◆ WHAT YOU NEED TO DO:
Answer these questions from the text on widening Kagy:
(a) Which City of Bozeman Capital Improvement Plan item allocates funds to widening Kagy?
(b) Up to how many vehicles per day count as "ideal management conditions" for a three lane facility?
(c) By how many vehicles are 2021 Kagy volumes lower than 2018 volumes in the 5 – 6 pm peak hour?

The City of Bozeman’s Capital Improvement Plan item SIF009 allocates nearly a year’s worth of transportation budget to widening Kagy, justified by doomsday forecasts of apocalyptic traffic and delay. Not only has this traffic failed to materialize—the trend is actually going the opposite direction.
From an auto-centric engineering perspective, widening Kagy may have made sense based on the information available in 2016. Based on the best available traffic data since, there’s no longer any justification for widening the roadway.
The 2007 Greater Bozeman Area Transportation Plan (page 9-3) includes a table of target capacities for roadways of various types:
Volumes up to 22,500 vehicles per day are considered “ideal management conditions” for a three lane facility. Based on the trend through 2015 (see graph below), it once seemed plausible that the three-lane capacity would be eclipsed within a few years of the project completion (see forecast, below). Based on current information, however, there is no suggestion that three lanes will be inadequate any time soon (if ever). Ever since Graf Street opened, the upward trend in traffic volumes on Kagy has completely disappeared.
Moreover, transportation pundits are predicting a permanent reduction in peak hour travel demand due to flexible work schedules and work from home impacts of the pandemic. This matters since peak hour volumes typically drive traffic engineering decisions (even the busiest roads usually have ample capacity all but a few hours per day).
Zooming in on the count data, we see that not only are total volumes down since Graf Street opened, but that pandemic-era peak hour traffic volumes (relative to total daily volumes) have declined by an even greater margin:
Compared to 2018, 2021 Kagy volumes between 3 – 5 pm are only ~70 vehicles per hour lower (6%), but 5 – 6 pm (peak hour) volumes are 212 vehicles lower (14%).
It’s clear in the data that improving our road network elsewhere coupled with reduced peak hour traffic from COVID-19 has eliminated any suggestion of need to widen Kagy to four lanes. When Opportunity Way connects to 19th it’s likely that volumes on Kagy may decline further.

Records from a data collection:
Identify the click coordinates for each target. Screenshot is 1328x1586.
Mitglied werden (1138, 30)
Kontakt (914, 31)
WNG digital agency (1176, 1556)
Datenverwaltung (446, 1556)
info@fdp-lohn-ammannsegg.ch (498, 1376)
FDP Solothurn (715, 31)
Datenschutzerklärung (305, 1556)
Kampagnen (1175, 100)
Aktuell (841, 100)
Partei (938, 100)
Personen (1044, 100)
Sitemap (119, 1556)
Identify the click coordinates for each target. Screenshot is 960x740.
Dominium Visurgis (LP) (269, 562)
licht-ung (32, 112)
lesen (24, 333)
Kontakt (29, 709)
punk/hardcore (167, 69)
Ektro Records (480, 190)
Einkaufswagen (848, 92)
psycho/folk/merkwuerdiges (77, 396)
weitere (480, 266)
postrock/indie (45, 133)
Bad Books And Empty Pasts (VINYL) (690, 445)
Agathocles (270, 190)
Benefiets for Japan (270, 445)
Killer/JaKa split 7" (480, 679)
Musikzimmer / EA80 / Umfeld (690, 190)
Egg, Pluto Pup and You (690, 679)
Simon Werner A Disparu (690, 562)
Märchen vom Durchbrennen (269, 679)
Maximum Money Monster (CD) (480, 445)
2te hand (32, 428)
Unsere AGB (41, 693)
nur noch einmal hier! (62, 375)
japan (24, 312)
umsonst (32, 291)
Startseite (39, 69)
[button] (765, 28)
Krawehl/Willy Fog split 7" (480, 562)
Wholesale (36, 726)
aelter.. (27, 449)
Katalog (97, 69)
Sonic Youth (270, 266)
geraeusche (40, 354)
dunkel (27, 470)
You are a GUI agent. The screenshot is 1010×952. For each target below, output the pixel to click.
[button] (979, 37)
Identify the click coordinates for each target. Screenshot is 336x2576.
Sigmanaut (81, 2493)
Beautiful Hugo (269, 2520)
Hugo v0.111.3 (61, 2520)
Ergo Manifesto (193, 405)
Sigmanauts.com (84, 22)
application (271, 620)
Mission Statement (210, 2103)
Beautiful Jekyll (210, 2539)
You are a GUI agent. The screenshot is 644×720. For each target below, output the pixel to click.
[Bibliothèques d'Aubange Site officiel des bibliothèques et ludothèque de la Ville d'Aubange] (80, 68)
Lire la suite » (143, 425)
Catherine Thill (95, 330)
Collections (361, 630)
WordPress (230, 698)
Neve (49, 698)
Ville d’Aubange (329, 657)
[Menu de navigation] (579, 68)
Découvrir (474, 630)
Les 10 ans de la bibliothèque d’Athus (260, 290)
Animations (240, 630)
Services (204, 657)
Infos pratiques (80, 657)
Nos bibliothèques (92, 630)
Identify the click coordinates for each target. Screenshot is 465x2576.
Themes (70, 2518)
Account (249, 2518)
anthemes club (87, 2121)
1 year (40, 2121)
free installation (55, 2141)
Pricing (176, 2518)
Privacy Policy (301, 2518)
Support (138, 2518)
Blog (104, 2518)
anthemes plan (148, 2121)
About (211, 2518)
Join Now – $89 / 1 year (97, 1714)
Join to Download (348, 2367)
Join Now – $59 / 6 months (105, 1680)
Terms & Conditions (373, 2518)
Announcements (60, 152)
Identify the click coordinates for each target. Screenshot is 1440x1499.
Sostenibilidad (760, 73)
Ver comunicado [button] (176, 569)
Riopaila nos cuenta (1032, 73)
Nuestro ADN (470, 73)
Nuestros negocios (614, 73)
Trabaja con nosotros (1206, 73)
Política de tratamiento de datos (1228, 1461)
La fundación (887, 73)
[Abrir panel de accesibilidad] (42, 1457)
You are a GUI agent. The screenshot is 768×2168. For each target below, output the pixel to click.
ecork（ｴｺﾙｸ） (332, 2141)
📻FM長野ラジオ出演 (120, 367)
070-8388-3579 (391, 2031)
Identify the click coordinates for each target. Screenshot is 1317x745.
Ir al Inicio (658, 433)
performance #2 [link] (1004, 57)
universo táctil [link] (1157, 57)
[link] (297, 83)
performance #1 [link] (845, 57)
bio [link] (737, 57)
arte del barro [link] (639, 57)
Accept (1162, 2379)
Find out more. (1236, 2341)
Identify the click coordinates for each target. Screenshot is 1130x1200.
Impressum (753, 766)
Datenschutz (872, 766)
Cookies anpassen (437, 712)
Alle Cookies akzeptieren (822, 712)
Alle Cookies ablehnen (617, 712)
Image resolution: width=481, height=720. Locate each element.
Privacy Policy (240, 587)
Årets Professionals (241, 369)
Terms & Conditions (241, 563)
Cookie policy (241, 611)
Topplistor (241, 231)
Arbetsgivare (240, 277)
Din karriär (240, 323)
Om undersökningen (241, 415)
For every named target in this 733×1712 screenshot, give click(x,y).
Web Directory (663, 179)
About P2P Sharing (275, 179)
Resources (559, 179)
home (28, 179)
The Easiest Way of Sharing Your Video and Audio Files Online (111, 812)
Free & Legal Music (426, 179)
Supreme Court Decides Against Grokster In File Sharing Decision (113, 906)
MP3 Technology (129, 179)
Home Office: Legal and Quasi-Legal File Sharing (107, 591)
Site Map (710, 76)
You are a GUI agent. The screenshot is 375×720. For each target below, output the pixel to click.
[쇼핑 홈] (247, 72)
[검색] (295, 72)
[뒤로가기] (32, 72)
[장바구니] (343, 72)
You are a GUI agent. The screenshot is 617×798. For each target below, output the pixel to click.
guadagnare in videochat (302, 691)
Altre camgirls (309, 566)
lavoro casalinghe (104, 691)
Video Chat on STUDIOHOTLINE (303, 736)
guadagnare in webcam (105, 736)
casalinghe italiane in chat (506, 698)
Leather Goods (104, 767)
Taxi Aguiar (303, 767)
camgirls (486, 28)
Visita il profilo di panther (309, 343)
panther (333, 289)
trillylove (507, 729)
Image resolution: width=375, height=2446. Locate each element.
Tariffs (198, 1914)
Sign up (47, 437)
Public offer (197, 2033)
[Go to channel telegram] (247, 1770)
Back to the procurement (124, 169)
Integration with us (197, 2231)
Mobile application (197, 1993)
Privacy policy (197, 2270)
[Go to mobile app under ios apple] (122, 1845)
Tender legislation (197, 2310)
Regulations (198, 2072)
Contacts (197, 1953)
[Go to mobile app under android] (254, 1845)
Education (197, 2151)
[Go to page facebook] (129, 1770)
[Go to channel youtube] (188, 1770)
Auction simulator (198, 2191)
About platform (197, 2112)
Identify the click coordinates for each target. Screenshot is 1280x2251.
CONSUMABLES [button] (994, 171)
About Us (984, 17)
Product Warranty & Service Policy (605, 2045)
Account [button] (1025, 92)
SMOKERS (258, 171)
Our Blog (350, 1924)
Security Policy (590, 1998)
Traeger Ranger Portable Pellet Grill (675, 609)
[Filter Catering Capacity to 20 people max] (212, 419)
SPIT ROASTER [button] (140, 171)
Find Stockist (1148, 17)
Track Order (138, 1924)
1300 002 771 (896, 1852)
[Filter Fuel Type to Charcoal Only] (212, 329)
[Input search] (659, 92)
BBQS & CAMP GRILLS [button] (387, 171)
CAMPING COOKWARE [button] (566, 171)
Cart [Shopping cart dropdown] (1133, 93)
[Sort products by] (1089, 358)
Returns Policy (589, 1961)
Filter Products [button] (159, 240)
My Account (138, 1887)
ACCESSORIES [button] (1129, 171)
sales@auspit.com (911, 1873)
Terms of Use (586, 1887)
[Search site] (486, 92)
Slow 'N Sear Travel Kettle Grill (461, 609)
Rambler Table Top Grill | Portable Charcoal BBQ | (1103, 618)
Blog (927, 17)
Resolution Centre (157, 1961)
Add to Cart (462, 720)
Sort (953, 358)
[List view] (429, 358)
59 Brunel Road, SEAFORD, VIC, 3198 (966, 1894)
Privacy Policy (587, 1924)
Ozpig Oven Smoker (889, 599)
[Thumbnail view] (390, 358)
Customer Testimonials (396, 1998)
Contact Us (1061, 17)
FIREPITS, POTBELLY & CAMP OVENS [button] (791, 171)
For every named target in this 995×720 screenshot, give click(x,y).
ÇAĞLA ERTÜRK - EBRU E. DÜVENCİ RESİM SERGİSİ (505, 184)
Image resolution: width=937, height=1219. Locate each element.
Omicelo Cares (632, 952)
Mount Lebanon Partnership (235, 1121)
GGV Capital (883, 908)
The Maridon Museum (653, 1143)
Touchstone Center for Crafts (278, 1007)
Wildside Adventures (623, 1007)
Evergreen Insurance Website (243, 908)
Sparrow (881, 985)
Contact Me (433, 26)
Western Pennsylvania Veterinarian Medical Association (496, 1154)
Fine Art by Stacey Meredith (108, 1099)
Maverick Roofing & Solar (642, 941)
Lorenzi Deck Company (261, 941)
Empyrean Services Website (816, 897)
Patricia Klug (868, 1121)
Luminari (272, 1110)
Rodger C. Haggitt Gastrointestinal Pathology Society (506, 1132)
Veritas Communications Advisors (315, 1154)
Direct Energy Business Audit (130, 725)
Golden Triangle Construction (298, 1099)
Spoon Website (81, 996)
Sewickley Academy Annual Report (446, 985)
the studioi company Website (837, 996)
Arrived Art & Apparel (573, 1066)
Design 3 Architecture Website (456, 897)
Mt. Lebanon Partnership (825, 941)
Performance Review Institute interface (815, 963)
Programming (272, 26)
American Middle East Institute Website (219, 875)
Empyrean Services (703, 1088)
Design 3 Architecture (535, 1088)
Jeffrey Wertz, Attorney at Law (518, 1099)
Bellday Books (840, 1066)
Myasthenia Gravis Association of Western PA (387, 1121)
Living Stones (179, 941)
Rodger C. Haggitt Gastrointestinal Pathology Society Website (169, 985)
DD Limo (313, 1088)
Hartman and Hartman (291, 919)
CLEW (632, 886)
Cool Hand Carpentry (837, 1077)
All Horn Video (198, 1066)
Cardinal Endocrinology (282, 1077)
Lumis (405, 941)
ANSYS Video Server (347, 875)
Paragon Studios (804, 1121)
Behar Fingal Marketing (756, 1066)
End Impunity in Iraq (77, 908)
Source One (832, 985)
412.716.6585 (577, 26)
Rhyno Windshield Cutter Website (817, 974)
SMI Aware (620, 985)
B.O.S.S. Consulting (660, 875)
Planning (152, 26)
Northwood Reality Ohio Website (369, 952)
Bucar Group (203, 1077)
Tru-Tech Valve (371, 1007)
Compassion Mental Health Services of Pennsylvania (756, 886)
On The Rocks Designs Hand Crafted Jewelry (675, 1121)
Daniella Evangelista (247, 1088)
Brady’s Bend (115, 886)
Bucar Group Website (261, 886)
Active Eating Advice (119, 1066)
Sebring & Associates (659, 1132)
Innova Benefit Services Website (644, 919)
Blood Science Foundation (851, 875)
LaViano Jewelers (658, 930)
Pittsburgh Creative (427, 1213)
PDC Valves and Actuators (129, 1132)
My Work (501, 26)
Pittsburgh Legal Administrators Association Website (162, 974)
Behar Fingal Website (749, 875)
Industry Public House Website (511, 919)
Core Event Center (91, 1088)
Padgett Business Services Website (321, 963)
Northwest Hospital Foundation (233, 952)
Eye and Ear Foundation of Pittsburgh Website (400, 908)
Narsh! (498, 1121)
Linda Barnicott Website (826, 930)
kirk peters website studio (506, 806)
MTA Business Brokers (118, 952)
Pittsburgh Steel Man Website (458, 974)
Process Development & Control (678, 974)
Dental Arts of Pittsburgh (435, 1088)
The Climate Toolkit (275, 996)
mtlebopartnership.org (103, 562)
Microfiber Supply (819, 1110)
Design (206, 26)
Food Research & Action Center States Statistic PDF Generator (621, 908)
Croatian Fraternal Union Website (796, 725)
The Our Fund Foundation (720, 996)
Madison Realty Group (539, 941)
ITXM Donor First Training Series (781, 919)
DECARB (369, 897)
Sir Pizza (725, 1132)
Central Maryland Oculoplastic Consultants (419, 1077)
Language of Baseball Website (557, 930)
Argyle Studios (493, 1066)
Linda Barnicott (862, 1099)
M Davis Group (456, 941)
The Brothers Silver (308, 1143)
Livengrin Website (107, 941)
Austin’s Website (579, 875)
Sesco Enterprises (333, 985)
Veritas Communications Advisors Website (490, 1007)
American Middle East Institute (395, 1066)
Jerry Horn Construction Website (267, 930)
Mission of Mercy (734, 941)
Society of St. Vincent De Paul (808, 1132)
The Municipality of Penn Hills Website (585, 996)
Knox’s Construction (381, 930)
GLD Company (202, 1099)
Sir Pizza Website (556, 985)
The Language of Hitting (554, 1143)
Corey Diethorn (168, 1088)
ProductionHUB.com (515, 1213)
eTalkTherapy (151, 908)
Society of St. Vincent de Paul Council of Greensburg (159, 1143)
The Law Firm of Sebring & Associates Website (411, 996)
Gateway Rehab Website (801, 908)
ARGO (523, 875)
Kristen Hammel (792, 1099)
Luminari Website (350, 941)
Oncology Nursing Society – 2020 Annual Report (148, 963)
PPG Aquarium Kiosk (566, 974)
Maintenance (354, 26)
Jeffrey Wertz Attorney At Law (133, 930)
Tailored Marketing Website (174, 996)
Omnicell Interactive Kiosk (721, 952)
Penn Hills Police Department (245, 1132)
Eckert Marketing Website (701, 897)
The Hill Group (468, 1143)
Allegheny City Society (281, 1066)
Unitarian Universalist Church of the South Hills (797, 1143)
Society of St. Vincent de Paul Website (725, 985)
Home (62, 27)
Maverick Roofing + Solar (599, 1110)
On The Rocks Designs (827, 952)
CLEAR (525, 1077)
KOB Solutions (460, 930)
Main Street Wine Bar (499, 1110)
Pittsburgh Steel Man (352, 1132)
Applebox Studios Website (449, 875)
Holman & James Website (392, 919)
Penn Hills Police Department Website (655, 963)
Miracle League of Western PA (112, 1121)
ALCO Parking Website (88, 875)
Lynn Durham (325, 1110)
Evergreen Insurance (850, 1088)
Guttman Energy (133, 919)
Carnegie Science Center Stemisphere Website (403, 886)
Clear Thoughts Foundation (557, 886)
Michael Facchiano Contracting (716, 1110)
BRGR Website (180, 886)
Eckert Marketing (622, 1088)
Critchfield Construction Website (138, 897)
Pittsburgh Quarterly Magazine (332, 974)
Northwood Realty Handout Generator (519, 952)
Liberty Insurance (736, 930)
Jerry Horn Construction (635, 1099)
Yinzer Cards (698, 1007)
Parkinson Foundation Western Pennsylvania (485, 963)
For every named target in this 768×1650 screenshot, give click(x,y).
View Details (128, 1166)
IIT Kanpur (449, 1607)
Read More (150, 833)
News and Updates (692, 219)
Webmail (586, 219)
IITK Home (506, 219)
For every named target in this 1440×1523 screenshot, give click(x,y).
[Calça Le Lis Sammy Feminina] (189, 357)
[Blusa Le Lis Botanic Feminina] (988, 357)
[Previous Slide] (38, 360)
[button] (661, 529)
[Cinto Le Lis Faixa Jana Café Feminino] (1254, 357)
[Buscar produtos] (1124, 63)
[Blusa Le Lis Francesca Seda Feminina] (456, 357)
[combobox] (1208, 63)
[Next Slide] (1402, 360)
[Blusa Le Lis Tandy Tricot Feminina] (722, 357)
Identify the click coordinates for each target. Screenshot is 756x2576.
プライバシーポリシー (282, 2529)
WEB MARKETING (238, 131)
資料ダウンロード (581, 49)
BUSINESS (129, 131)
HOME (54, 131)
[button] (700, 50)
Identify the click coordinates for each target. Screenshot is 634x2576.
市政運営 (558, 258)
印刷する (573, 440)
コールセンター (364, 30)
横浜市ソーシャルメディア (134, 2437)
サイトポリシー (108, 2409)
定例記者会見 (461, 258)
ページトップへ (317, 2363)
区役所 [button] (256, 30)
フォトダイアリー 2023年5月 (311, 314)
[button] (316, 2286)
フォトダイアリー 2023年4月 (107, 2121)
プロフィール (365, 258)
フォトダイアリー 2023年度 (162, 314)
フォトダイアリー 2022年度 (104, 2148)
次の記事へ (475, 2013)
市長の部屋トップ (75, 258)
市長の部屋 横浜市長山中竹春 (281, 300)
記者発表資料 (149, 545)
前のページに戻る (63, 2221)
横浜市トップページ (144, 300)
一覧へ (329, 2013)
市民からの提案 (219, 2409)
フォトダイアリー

◆ WORKED SOLUTION:
(a) SIF009
(b) 22,500 vehicles per day
(c) 212 vehicles (14%)